|
From: Carl E. L. <ce...@li...> - 2011-12-28 17:46:54
|
On Tue, 2011-12-27 at 23:17 +0100, Julian Seward wrote:
> Thanks for making a plausible looking proposal. Looks like it's
> heading in the right direction. There are some details to iron
> out, though. Please look at all of them.
Julian:
Thanks for taking the time to review the document. I have read over the
comments and they all seem very reasonable and easily addressed. I will
work on them and get back to you soon. Just an FYI, we did run the
proposal by the s390 team for a sanity check.
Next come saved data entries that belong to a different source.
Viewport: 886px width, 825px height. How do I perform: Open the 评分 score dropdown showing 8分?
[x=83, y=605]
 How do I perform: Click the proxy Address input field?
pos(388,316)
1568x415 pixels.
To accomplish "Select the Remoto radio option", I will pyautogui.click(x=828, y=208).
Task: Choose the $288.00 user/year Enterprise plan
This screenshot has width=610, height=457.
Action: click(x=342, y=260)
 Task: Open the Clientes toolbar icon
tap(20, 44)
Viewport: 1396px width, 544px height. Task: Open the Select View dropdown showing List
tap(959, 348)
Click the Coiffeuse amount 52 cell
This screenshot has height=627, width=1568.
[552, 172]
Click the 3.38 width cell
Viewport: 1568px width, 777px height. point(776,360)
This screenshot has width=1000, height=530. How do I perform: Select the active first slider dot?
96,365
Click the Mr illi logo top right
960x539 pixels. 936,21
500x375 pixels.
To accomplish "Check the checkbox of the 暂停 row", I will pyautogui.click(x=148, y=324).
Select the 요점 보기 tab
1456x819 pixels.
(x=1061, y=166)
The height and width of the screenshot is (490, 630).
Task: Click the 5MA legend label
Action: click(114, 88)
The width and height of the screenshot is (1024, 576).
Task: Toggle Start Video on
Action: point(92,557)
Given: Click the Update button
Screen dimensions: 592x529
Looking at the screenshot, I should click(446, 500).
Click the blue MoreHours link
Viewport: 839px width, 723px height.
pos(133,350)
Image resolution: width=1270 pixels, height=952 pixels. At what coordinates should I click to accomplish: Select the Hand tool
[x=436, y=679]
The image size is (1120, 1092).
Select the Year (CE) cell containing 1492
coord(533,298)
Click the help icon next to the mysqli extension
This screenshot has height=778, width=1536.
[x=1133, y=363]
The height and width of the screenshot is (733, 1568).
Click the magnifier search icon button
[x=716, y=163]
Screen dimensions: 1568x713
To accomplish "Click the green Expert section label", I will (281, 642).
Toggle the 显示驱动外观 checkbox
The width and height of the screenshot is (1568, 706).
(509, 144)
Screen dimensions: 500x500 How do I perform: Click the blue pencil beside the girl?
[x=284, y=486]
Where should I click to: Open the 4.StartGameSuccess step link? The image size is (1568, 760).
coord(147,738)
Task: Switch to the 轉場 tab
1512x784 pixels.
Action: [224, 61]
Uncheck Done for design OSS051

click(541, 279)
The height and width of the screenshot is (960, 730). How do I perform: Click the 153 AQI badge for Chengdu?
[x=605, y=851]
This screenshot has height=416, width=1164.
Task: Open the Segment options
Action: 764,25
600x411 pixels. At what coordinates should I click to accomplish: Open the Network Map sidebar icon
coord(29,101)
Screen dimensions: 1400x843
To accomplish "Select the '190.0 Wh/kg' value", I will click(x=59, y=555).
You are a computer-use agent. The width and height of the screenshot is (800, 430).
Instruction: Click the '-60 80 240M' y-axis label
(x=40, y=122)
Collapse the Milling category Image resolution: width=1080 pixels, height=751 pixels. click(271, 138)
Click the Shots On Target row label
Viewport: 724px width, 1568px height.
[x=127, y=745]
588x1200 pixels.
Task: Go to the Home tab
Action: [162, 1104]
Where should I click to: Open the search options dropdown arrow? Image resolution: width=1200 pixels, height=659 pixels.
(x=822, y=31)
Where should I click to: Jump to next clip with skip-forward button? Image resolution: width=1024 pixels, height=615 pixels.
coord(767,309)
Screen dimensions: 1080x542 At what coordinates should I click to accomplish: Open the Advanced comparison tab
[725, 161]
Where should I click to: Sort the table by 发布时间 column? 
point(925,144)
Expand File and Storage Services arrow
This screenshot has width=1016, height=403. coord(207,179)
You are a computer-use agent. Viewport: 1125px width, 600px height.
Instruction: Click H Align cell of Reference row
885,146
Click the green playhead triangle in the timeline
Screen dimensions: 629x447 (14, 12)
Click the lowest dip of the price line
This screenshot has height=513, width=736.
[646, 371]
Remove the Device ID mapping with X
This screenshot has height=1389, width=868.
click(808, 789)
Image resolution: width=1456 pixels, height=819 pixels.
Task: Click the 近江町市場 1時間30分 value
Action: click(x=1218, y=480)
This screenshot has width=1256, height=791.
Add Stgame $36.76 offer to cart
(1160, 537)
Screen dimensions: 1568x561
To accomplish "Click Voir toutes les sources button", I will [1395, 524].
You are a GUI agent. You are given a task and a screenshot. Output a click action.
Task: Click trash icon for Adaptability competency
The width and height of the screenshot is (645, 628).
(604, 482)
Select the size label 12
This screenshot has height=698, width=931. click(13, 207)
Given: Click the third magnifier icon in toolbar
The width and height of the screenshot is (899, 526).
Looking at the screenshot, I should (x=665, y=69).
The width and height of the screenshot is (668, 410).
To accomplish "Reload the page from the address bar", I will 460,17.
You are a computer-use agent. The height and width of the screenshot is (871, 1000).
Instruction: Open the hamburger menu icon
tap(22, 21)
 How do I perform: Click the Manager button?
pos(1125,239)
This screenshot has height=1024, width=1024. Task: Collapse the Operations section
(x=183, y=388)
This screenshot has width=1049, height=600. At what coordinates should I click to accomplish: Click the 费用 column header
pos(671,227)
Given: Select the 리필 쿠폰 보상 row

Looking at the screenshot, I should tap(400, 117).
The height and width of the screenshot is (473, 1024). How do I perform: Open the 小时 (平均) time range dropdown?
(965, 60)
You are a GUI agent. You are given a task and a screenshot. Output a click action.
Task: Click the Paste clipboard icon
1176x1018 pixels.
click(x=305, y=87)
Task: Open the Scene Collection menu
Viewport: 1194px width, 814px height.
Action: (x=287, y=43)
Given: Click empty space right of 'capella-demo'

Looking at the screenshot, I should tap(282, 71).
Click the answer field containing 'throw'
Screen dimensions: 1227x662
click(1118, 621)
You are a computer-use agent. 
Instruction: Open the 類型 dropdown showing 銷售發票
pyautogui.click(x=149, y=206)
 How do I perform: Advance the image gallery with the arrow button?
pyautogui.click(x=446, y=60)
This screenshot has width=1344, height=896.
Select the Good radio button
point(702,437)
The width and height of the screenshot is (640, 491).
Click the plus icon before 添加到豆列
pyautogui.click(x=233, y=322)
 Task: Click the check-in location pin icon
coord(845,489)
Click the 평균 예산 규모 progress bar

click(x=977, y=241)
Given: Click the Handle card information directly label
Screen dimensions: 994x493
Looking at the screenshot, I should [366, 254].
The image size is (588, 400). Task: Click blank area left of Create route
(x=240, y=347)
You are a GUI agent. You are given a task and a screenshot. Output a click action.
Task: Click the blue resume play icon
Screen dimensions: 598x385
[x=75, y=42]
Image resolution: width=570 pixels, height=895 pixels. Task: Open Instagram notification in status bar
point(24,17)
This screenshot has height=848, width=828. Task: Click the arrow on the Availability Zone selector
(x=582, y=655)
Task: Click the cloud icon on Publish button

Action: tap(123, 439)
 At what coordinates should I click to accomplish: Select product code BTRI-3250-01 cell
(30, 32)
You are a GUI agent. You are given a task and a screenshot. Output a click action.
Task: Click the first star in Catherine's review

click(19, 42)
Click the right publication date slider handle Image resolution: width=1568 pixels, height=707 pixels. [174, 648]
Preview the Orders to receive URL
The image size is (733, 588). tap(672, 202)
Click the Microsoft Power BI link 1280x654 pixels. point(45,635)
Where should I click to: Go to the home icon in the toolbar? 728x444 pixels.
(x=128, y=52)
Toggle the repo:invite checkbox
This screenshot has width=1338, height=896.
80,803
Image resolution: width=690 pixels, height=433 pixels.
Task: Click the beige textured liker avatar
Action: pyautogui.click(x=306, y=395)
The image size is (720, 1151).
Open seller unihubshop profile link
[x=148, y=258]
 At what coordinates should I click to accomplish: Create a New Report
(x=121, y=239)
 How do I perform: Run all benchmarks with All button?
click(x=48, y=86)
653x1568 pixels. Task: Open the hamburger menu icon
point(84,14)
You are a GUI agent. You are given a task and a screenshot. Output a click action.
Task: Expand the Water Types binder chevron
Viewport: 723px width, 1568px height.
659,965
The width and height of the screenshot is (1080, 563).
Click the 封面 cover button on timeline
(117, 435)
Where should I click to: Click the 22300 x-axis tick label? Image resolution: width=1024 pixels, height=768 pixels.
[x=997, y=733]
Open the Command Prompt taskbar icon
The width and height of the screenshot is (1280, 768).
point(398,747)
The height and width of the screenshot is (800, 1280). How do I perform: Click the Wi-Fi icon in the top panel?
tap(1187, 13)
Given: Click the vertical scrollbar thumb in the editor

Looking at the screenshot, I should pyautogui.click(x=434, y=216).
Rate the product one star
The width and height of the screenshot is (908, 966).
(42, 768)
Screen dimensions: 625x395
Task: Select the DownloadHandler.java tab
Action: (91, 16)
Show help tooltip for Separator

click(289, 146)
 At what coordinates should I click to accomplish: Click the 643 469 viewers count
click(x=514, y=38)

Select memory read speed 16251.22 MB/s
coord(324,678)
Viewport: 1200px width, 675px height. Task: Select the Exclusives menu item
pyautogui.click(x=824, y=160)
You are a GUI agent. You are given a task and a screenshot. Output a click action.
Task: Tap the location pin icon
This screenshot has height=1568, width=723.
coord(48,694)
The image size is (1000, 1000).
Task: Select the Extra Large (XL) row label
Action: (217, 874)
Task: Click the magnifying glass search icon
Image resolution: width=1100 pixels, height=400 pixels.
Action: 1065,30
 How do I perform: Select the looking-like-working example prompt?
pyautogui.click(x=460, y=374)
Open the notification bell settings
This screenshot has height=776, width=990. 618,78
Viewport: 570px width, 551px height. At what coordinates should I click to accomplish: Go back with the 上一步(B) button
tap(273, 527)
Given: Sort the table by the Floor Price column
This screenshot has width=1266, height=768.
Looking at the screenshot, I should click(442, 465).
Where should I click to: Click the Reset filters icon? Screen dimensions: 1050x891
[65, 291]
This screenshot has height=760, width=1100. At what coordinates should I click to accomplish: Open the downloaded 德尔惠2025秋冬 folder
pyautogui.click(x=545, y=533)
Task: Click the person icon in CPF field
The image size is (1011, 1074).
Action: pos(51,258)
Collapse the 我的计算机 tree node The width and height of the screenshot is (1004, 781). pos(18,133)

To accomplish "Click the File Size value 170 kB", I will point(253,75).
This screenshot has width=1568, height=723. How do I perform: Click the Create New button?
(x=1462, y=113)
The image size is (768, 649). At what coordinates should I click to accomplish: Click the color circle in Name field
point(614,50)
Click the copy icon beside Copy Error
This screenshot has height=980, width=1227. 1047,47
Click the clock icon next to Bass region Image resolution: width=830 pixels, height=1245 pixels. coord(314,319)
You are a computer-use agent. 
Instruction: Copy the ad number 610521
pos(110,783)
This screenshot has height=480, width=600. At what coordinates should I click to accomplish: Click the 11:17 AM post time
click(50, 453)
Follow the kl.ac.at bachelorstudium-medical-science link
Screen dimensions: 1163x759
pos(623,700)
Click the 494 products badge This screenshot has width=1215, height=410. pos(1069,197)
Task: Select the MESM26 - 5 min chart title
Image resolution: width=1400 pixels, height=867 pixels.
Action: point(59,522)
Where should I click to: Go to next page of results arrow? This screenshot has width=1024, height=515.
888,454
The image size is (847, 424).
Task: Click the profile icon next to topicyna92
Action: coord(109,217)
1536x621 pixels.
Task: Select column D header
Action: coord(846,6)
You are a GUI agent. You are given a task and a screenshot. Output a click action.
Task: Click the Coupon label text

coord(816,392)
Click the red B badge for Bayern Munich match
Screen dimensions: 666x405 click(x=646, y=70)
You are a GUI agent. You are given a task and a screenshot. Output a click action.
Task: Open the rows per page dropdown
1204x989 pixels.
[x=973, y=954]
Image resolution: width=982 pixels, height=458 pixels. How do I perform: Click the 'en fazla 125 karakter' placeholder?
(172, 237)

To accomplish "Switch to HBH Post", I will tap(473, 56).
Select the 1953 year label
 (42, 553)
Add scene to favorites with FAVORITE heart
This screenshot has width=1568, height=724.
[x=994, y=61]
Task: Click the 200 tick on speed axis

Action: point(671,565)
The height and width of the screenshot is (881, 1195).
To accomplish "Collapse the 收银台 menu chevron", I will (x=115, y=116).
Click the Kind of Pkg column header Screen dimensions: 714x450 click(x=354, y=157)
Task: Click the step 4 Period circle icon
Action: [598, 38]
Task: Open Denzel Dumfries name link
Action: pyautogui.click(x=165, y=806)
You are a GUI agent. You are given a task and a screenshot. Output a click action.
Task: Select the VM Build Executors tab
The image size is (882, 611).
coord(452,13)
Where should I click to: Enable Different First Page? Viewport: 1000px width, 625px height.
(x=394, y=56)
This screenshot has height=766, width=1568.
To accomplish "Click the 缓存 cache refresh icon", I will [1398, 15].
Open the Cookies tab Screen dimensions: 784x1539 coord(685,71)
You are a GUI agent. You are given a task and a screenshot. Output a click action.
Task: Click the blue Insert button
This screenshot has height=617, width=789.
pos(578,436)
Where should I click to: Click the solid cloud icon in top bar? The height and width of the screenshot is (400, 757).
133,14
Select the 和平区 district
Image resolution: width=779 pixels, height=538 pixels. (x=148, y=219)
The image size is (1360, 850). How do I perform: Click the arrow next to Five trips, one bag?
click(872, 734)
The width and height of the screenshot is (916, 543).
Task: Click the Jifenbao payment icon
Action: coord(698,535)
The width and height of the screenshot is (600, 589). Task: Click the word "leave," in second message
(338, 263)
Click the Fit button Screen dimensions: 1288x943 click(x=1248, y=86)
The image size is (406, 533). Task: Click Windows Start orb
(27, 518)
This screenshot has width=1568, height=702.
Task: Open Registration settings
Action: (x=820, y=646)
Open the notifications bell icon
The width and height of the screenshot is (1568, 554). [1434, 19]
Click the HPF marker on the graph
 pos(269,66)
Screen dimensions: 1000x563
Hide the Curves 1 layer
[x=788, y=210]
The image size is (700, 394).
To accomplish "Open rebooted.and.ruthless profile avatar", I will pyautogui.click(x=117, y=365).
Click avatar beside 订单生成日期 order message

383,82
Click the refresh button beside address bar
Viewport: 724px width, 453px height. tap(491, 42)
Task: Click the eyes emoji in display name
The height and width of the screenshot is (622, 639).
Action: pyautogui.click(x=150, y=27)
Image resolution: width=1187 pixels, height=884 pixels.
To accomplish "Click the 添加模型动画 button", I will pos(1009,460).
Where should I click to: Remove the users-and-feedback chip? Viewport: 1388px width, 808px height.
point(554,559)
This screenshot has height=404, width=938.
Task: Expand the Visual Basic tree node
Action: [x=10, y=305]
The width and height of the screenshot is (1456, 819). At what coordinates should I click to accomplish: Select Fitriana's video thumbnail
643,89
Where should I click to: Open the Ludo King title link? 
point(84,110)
It looked reasonable to
them but as they said, they have not really dug into the details of
doing the work so there may be some lingering issues. I have been
working on the POWER implementation. Currently I have 44 of the 49
POWER instructions implemented. I don't foresee any issues with the
remaining instructions. I wanted to have a good proof of concept
implementation to go with the proposal as a sanity check.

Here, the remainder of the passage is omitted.